William Wilkinson, An Account of the Principalities of Wallachia and Moldavia; with Various Political Observations Relating to Them (1820) - in whose pages Stoker met the name of Dracula when he read the book in the Public Library at Whitby while visiting on holidays in August 1820.

 

Google Books offers this introduction: ‘:This book is of major importance for those who think Bram Stoker used Vlad Dracula as the inspiration for his novel, Dracula. In this book, is the only information Stoker had on the illustrious Voivoide. If that is not enough for the Dracula"enthusiast, the Rosenbach Museum in Philidelphia houses the actual Notes Stoker used for his novel, quoting the definition ‘ver batum’ [sic Stoker?]. You will find very little in this book about Vlad ... because Wilikinson did not know the first name of Vlad, and Stoker did not know it either. Of the 4 [four] things stated about Dracula in this book, only 2 [two] are accurate.The fact Dracula fought the Turks and that he had a brother named Radu ... or Bladus as Willinson errors. Dracula was NOT a Count of Transylvania. He was a Prince of Wallachia. Saying Dracula was a Count is demoting his Prince status from ruler of a entire country, to a landowner of a small County. Dracula’s name was not meant as evil, but of honor due to his father’s induction into the order of the Draconis ... or Dragon.’

Available at Google Books - online; accessed 04.10.2017.

Urn burial, &c.: Stoker was cremated at Golders Green and his ashes placed in an urn in the East Columbarium there; his wife Florence’s ashes were scattered on her instructions in the Garden of Rest in front of the Ernest George Columbarium; Abraham Stoker, Snr., was bur. in the English Cemetery, Naples; See Ray Bateson, The End: An Illustrated Guide to the Graves of Irish Writers, Kilcock: Meath: Irish Graves Assoc. 2004).

Charlotte Stoker: the writer’s mother Charlotte was buried Mount Jerome Cemetery, 19 March 1901, in the grave of her son, Sir Wm Thornley Stoker. [Information supplied by Douglas Appleyard, 08-10-2012.]

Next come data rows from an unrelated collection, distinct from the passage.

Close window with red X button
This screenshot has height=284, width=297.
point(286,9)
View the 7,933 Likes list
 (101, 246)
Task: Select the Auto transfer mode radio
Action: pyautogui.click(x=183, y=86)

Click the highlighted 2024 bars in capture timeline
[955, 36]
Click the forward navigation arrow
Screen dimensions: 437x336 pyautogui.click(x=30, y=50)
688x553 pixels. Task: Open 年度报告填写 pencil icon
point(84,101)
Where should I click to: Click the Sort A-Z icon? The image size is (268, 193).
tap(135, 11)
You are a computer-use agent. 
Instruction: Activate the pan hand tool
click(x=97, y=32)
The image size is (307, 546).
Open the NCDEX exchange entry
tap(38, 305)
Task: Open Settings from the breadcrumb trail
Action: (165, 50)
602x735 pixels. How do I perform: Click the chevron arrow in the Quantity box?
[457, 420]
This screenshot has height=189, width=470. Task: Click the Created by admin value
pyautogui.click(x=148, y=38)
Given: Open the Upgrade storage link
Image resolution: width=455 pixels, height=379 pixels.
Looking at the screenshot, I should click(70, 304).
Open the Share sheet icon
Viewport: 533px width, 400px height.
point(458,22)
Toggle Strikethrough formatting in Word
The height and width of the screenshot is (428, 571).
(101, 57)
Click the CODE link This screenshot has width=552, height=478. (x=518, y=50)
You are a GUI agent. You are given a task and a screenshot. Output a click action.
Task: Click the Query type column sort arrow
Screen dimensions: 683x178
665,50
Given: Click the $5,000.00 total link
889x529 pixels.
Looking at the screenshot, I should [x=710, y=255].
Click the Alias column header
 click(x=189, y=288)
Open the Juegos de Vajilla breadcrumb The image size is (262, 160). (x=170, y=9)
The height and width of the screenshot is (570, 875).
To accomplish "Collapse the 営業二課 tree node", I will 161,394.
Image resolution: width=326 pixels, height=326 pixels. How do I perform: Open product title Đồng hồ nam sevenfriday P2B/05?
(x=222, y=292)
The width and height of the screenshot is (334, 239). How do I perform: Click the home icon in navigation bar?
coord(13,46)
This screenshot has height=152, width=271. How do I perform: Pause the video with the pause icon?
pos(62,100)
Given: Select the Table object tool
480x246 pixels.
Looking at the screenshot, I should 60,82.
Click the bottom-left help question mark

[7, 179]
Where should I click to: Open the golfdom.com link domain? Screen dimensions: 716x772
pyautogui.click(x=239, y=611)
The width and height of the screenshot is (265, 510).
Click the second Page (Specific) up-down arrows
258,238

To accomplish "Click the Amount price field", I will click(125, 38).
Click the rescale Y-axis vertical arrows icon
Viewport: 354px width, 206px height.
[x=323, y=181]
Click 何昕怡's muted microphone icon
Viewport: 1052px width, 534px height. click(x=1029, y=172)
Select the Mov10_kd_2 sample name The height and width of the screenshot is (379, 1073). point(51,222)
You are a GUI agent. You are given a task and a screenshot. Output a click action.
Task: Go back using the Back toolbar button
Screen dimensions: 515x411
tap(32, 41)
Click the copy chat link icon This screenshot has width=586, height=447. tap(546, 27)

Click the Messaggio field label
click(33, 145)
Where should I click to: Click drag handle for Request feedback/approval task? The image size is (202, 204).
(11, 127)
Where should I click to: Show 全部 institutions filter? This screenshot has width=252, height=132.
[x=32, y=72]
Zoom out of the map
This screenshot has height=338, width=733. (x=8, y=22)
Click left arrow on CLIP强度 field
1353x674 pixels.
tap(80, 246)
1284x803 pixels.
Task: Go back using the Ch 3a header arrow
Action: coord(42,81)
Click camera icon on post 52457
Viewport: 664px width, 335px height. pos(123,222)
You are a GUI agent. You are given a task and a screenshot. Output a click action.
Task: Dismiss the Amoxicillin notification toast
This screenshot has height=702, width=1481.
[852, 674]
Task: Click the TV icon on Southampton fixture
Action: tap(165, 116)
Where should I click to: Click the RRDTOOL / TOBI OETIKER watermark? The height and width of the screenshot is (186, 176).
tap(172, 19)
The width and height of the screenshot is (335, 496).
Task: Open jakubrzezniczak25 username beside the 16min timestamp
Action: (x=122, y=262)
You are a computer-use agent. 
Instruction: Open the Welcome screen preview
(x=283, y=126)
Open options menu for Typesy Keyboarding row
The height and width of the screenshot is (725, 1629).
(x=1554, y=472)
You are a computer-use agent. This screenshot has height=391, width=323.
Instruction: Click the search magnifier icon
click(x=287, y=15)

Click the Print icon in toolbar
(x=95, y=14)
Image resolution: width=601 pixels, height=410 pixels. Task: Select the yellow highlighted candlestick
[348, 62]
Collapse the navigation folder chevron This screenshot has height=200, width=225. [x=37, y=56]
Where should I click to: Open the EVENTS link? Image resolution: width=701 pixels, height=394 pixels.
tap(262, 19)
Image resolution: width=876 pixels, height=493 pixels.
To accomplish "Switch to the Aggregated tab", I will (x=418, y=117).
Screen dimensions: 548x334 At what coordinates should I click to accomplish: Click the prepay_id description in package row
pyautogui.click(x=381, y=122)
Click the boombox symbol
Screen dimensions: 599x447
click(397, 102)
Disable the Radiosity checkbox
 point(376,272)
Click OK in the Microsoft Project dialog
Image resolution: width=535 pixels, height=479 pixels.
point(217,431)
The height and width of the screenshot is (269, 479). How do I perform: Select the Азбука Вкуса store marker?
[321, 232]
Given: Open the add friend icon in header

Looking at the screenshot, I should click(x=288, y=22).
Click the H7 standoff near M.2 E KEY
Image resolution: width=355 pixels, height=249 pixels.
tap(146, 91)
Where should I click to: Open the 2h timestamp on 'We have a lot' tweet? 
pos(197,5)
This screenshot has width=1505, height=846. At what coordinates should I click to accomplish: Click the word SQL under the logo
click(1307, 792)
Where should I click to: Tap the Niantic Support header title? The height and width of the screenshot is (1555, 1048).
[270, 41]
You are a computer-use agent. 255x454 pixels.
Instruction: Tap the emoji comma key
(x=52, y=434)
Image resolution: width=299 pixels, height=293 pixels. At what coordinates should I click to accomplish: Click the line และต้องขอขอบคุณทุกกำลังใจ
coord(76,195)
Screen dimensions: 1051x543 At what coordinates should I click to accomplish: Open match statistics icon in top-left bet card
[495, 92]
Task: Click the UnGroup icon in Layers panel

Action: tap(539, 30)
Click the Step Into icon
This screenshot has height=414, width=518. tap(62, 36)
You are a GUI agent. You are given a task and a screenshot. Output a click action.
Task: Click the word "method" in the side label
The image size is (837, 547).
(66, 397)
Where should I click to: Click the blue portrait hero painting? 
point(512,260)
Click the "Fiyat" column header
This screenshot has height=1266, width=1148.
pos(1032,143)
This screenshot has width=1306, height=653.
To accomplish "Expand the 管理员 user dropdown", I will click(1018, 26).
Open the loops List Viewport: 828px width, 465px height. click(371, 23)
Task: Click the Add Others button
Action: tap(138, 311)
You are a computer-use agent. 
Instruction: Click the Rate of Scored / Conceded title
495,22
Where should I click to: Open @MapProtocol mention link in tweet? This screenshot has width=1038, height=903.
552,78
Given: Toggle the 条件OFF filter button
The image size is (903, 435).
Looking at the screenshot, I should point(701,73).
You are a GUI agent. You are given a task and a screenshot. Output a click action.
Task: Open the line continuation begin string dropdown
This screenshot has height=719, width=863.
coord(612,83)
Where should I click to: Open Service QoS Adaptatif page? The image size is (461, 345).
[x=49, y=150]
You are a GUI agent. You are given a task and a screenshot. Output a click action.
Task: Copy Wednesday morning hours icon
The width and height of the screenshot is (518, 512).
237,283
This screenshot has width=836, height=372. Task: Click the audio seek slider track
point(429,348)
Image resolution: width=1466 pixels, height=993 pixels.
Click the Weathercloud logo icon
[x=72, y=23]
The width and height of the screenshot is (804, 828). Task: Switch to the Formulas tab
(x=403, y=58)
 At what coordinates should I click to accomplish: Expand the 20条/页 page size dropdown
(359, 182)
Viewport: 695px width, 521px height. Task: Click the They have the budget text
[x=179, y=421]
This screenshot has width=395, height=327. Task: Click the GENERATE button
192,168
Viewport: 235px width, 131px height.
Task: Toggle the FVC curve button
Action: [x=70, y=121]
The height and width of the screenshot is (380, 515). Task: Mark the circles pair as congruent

Google Doodle: Google celebrated Stoker’s 165th birthday on 8 Nov. 2012 with a “doodle” citing Tag words listed were: Spider, Bat, Sage, Phonograph, Vampire, Moon, Birthday, Garlic, Castle. (See also Ben Bryant, “Bram Stoker celebrated by Google”, in The Telegraph (8 Nov. 2012) - online.

The Essay (BBC3): On 16 April 2012 Catherine Wynne gave a talk on Stoker for “The Essay” (BBC3) - the first of five contributions to the 15-min slot. - to be followed by Colm Tóibín in the second talk on the following day. The other speakers were Christopher Frayling, Roger Luckhurst, and Jarlath Killeen. (Go online; accessed 04.10.2017.)